• _DESCRIPTION OF THE TASK_
Output only an exact transcription of the line containing "Click the refresh icon in top toolbar" and all lines that follow it in the data below.

(Collected data)
══════════

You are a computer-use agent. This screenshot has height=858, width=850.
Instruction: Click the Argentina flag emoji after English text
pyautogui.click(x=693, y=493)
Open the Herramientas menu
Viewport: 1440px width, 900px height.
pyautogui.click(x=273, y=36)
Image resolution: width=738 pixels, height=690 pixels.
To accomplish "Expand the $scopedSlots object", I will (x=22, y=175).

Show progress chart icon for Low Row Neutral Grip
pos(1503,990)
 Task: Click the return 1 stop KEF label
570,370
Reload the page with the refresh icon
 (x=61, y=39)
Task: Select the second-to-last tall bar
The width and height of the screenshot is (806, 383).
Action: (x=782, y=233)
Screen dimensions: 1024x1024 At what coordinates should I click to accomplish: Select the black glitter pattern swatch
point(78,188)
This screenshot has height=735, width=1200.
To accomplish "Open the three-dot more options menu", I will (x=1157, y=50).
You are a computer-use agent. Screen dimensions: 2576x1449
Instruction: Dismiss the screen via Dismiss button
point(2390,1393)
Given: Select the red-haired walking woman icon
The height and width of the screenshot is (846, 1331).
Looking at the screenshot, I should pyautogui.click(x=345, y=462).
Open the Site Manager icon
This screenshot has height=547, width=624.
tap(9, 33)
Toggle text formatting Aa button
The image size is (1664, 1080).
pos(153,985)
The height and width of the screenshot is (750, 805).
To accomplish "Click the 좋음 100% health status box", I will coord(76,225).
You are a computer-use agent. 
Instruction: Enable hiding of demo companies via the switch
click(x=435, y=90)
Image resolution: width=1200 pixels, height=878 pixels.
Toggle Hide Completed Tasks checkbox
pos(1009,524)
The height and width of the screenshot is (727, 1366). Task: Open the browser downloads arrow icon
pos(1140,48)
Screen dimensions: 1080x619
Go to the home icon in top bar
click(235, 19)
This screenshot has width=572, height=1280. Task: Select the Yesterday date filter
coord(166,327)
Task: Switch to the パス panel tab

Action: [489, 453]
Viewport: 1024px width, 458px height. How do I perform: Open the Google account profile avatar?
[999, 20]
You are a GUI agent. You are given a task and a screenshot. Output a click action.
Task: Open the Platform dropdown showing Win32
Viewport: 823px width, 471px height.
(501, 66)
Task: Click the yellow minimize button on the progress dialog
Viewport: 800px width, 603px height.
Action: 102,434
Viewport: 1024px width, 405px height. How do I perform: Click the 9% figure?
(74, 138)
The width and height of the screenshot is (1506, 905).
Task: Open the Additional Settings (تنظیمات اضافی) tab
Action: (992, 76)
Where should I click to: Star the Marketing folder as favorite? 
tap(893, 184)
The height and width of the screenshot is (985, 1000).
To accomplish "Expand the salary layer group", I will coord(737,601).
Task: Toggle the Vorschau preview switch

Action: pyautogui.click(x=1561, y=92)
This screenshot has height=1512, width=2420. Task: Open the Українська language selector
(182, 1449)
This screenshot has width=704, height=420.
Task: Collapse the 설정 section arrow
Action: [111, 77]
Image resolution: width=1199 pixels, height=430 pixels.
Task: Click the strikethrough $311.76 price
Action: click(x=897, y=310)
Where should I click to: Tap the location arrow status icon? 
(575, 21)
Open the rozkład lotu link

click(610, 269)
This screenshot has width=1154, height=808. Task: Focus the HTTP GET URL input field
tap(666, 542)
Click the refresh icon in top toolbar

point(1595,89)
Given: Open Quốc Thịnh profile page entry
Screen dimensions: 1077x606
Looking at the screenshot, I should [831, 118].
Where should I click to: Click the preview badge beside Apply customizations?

══════════

• _ANSWER BOX_
Click the refresh icon in top toolbar

point(1595,89)
Given: Open Quốc Thịnh profile page entry
Screen dimensions: 1077x606
Looking at the screenshot, I should [831, 118].
Where should I click to: Click the preview badge beside Apply customizations?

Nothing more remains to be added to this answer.